Gegen dieses Urteil (zugestellt am 17. Februar 2020) wendet sich der Kläger mit seiner Berufung vom 16. März 2020 und beruft sich dabei im Wesentlichen auf seinen Vortrag im Verwaltungs- und sozialgerichtlichen Verfahren. Ergänzend macht er geltend, dass in dem Anhörungsschreiben des Zulassungsausschusses vom 16. April 2018 ausdrücklich nur auf die Quartale I/2015 bis IV/2017 Bezug genommen worden sei. Auch die Beigeladene zu 1. habe sich in ihrer Stellungnahme vom 29. August 2018 auf diesen Zeitraum bezogen. Vor diesem Hintergrund habe der Kläger nicht damit gerechnet und auch nicht damit rechnen müssen, dass der Berufungsausschuss in dem Zulassungsentziehungsverfahren dennoch seinen Tätigkeitsumfang als Belegarzt in den Quartalen II/2012 bis IV/2014 berücksichtigen werde. Hinzu komme, dass der Beklagte weitere Unterlagen (Antrag zur Belegarztanerkennung nebst Anlagen, Belegarztvertrag mit dem Krankenhausträger) zum Verfahren beigezogen habe, ohne dies den Beteiligten mitzuteilen oder die zuvor vom Kläger beantragte Akteneinsicht zu gewähren. Auch hierdurch sei der Anspruch auf Gewährung rechtlichen Gehörs verfahrensfehlerhaft verletzt worden.

Der Kläger beantragt,

das Urteil des Sozialgerichts Hannover vom 12. Februar 2020 sowie den Beschluss des Beklagten vom 17. Oktober 2018 aufzuheben.

Der Beklagte beantragt,

die Berufung zurückzuweisen.

Er hält die angefochtene Entscheidung für zutreffend.

Die Beigeladenen stellen keinen Antrag.

Zur Sachaufklärung hat der Senat von der Beigeladenen zu 1. Angaben über die durchschnittlichen Fallzahlen kardiologisch ausgerichteter Belegärzte im Jahr 2018 angefordert. Hinsichtlich des Ergebnisses wird auf das Antwortschreiben der Kassenärztlichen Vereinigung Niedersachsen (KVN) vom 3. September 2020 verwiesen.

Wegen der weiteren Einzelheiten des Sachverhalts und des Vorbringens der Beteiligten wird auf den Inhalt der Prozessakten und der beigezogenen Verwaltungsakte des Beklagten Bezug genommen. Die Akten sind Gegenstand der mündlichen Verhandlung gewesen.

Entscheidungsgründe

Die Berufung des Klägers ist zulässig, aber unbegründet. Das SG hat seine Klage zu Recht abgewiesen.

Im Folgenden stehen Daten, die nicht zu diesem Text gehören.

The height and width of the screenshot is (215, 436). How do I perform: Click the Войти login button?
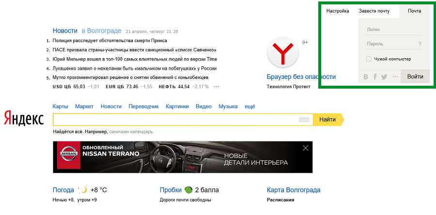click(415, 77)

1. Gegenstand des Verfahrens ist allein der Beschluss des Beklagten vom 17. Oktober 2018 (vgl zu dieser Besonderheit in Zulassungsstreitigkeiten BSG SozR 3-2500 § 96 Nr 1), mit dem die dem Kläger im Dezember 2011 erteilte Sonderbedarfszulassung gemäß § 103 Abs 7 SGB V entzogen worden ist.

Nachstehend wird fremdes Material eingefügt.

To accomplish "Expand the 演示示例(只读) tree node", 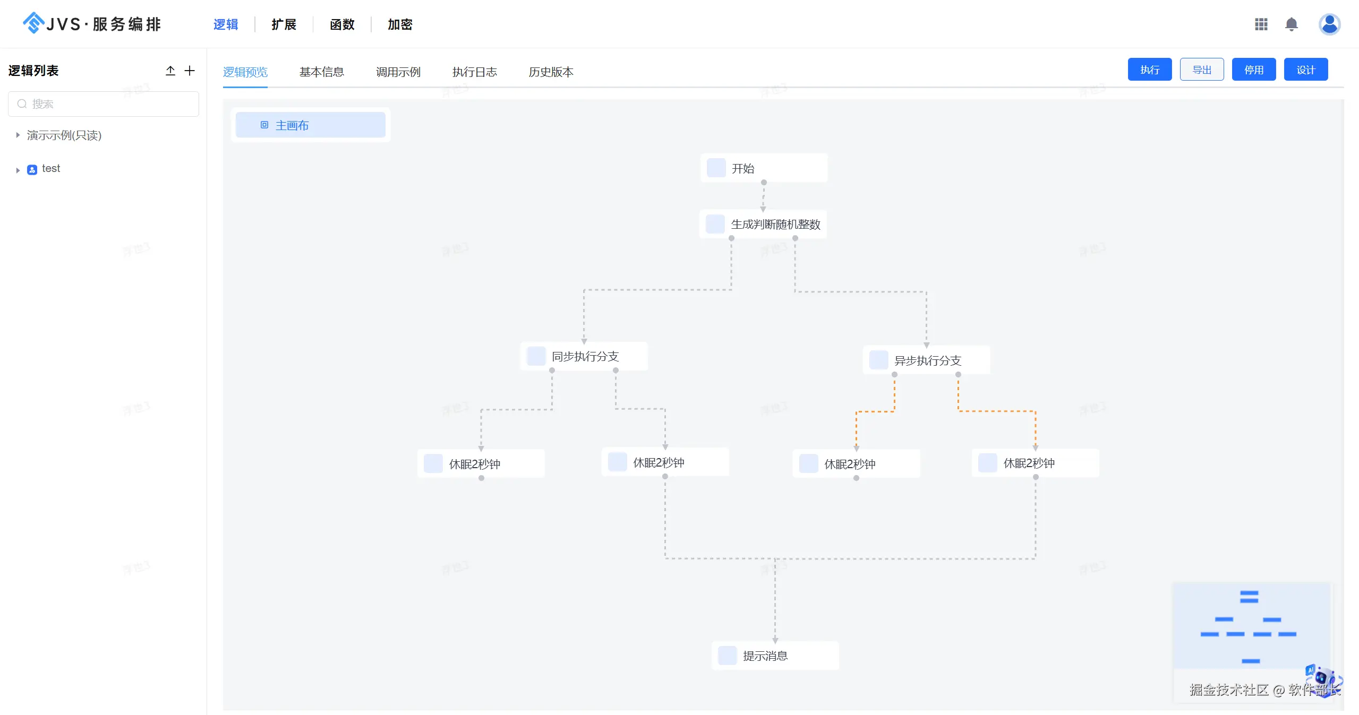I will tap(18, 135).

2. Die dagegen gerichtete Anfechtungsklage (§ 54 Abs 1 Sozialgerichtsgesetz (SGG)) des Klägers ist statthaft und auch im Übrigen zulässig; in der Sache kann sie jedoch keinen Erfolg haben. Die Voraussetzungen für die Entziehung der dem Kläger erteilten belegärztlichen Sonderbedarfszulassung haben zum Zeitpunkt der maßgeblichen Verwaltungsentscheidung vorgelegen. Der Beschluss des Beklagten vom 17. Oktober 2018 ist rechtmäßig und verletzt den Kläger nicht in seinen Rechten.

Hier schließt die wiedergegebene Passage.